* What the exercise asks: Everything in the listing below must be duplicated exactly.

* Input data:

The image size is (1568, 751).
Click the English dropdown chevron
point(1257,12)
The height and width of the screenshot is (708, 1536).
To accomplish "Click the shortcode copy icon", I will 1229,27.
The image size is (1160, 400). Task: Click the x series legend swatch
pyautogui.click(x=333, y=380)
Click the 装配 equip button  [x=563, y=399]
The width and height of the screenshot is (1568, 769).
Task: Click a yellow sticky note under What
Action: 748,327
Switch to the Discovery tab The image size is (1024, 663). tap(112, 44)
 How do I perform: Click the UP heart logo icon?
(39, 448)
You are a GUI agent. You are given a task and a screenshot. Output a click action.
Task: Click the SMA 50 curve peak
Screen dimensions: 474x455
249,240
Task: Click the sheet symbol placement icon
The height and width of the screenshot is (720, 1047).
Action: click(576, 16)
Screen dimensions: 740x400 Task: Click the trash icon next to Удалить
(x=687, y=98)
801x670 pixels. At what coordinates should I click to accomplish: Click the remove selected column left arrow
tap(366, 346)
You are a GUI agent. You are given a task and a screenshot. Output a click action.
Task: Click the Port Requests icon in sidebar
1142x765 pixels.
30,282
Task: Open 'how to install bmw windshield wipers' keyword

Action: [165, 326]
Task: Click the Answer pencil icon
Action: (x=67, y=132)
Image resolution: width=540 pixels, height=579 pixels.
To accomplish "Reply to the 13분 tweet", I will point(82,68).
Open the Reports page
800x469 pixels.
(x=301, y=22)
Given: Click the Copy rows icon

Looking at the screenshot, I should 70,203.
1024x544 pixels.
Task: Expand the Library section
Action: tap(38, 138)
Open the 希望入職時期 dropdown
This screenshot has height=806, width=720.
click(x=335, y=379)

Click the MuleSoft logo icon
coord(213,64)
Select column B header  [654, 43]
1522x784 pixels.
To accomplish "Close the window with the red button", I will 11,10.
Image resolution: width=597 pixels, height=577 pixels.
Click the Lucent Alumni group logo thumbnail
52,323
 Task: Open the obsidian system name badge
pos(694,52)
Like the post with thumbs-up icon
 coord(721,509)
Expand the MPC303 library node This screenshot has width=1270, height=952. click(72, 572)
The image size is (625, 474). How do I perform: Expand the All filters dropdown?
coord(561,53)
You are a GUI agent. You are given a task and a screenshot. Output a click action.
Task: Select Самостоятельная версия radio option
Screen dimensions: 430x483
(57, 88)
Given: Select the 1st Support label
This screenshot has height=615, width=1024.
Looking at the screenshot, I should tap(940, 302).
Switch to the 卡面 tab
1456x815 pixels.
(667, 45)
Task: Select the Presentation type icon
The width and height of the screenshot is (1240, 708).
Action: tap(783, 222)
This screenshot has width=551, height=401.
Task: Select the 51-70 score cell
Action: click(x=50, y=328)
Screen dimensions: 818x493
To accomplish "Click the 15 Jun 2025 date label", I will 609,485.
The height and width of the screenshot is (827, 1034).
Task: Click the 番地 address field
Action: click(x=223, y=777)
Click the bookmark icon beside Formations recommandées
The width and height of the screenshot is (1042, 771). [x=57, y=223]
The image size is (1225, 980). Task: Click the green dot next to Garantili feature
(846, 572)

* Task output:
The image size is (1568, 751).
Click the English dropdown chevron
point(1257,12)
The height and width of the screenshot is (708, 1536).
To accomplish "Click the shortcode copy icon", I will 1229,27.
The image size is (1160, 400). Task: Click the x series legend swatch
pyautogui.click(x=333, y=380)
Click the 装配 equip button  [x=563, y=399]
The width and height of the screenshot is (1568, 769).
Task: Click a yellow sticky note under What
Action: 748,327
Switch to the Discovery tab The image size is (1024, 663). tap(112, 44)
 How do I perform: Click the UP heart logo icon?
(39, 448)
You are a GUI agent. You are given a task and a screenshot. Output a click action.
Task: Click the SMA 50 curve peak
Screen dimensions: 474x455
249,240
Task: Click the sheet symbol placement icon
The height and width of the screenshot is (720, 1047).
Action: click(576, 16)
Screen dimensions: 740x400 Task: Click the trash icon next to Удалить
(x=687, y=98)
801x670 pixels. At what coordinates should I click to accomplish: Click the remove selected column left arrow
tap(366, 346)
You are a GUI agent. You are given a task and a screenshot. Output a click action.
Task: Click the Port Requests icon in sidebar
1142x765 pixels.
30,282
Task: Open 'how to install bmw windshield wipers' keyword

Action: [165, 326]
Task: Click the Answer pencil icon
Action: (x=67, y=132)
Image resolution: width=540 pixels, height=579 pixels.
To accomplish "Reply to the 13분 tweet", I will point(82,68).
Open the Reports page
800x469 pixels.
(x=301, y=22)
Given: Click the Copy rows icon

Looking at the screenshot, I should 70,203.
1024x544 pixels.
Task: Expand the Library section
Action: tap(38, 138)
Open the 希望入職時期 dropdown
This screenshot has height=806, width=720.
click(x=335, y=379)

Click the MuleSoft logo icon
coord(213,64)
Select column B header  [654, 43]
1522x784 pixels.
To accomplish "Close the window with the red button", I will 11,10.
Image resolution: width=597 pixels, height=577 pixels.
Click the Lucent Alumni group logo thumbnail
52,323
 Task: Open the obsidian system name badge
pos(694,52)
Like the post with thumbs-up icon
 coord(721,509)
Expand the MPC303 library node This screenshot has width=1270, height=952. click(72, 572)
The image size is (625, 474). How do I perform: Expand the All filters dropdown?
coord(561,53)
You are a GUI agent. You are given a task and a screenshot. Output a click action.
Task: Select Самостоятельная версия radio option
Screen dimensions: 430x483
(57, 88)
Given: Select the 1st Support label
This screenshot has height=615, width=1024.
Looking at the screenshot, I should tap(940, 302).
Switch to the 卡面 tab
1456x815 pixels.
(667, 45)
Task: Select the Presentation type icon
The width and height of the screenshot is (1240, 708).
Action: tap(783, 222)
This screenshot has width=551, height=401.
Task: Select the 51-70 score cell
Action: click(x=50, y=328)
Screen dimensions: 818x493
To accomplish "Click the 15 Jun 2025 date label", I will 609,485.
The height and width of the screenshot is (827, 1034).
Task: Click the 番地 address field
Action: click(x=223, y=777)
Click the bookmark icon beside Formations recommandées
The width and height of the screenshot is (1042, 771). [x=57, y=223]
The image size is (1225, 980). Task: Click the green dot next to Garantili feature
(846, 572)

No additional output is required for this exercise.